We have a collection of $a$ arbitrary-dimensional vectors $\{\vec{u_m}\}$, each with magnitude $\|\vec{u_m}\| = \sqrt{u_m}$. We are interested maximizing sum of the square of the dot product of every vector with every other vector. I.e. \begin{equation} \sum_{m=1}^{a} \sum_{n=1}^{a} (\vec{u_m}\cdot \vec{u_n})^2 = \sum_{m=1}^{a} \sum_{n=1}^{a} u_m u_n \cos^2 \phi_{m,n} \end{equation}
under the condition that for every $m$: \begin{equation} \sum_{n=1}^{a} \cos^2 \phi_{m,n} \leq s \end{equation} where $s$ is an integer between $1$ and $a$.
As written, this problem seeks to maximize the dot-product-squared sum for any $s$ provided the $a$ vector magnitudes $\{\sqrt{u_m}\}$, with the $\cos^2$-sum as a constraint.
Naturally, when $s=a$, all vectors may be parallel and the solution is $(\sum_m u_m)^2$. When $s=1$ all vectors must be orthogonal and the only solution is $(\sum_m u_m^2)$.
The vector formulation of this problem naturally enforces a number of relations for the angles. E.g. $\cos^2 \phi_{m,n} = \cos^2 \phi_{n,m}$. Or $|\phi_{m,n}| + |\phi_{l,n}| \geq |\phi_{m,l}|$. At a superficial level, the sum can be no greater than $(\sum_{m=1}^{a} u_m)\cdot(\sum_{n=1}^{s} u_n)$ (if we assume $u_1 \geq u_2 \geq u_3 ...$) but this far overestimates the maximum sum in most cases.
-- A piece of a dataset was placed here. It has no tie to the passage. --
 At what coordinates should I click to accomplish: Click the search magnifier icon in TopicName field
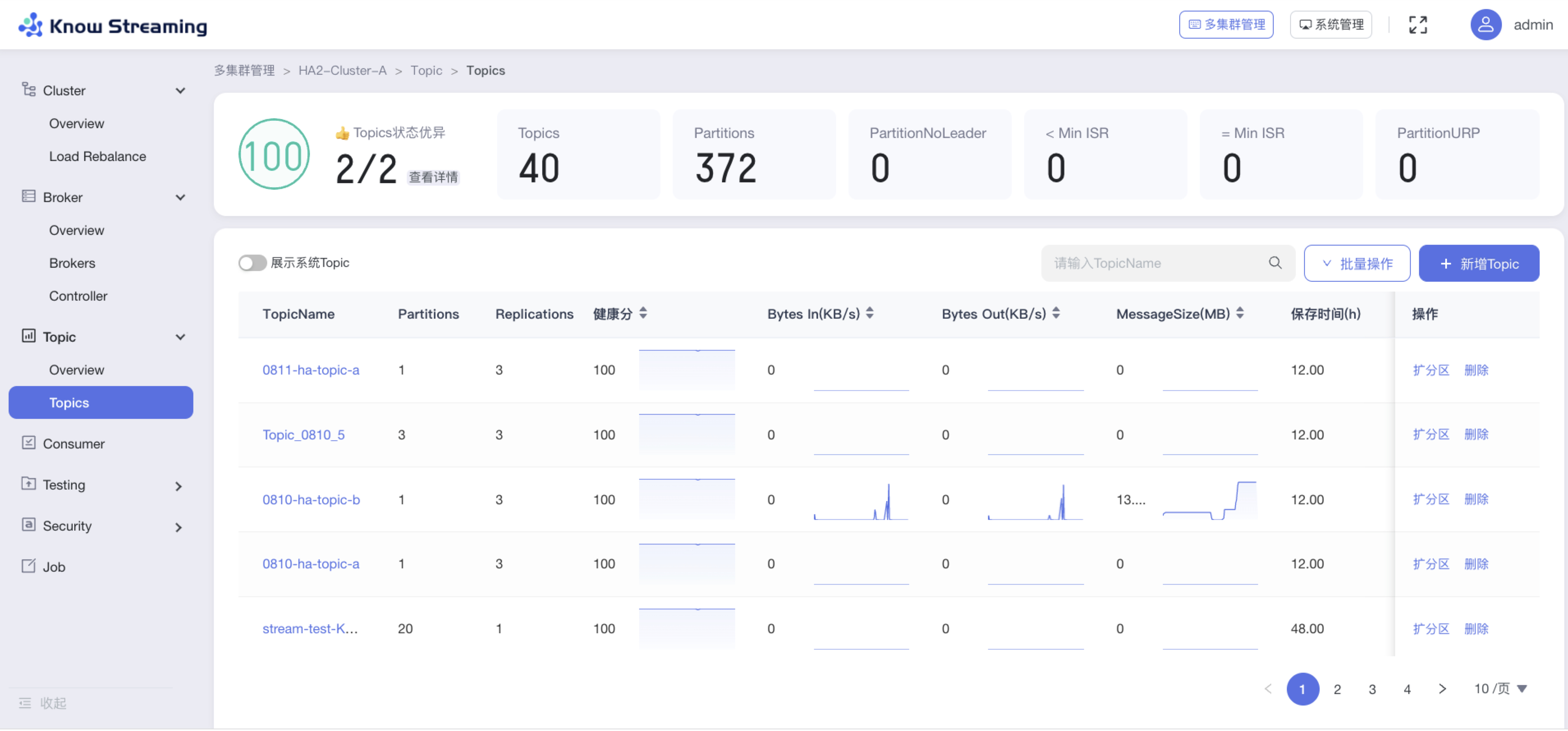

I've never seen a problem with this kind of formulation and would appreciate any insight on the problem itself or direction towards problems that may deal with vectors in a similar way. This is an optimization problem, but a nagging part of me thinks there is a closed-form solution. I have proposed one for a closely-related problem which hasn't failed yet. But I can't prove this to be the solution for either problem.
My proposal is \begin{equation} \sum_{g=1}^{a/s}\Big(\sum_{m=s(g-1)+1}^{gs} u_m\Big)^2 \end{equation}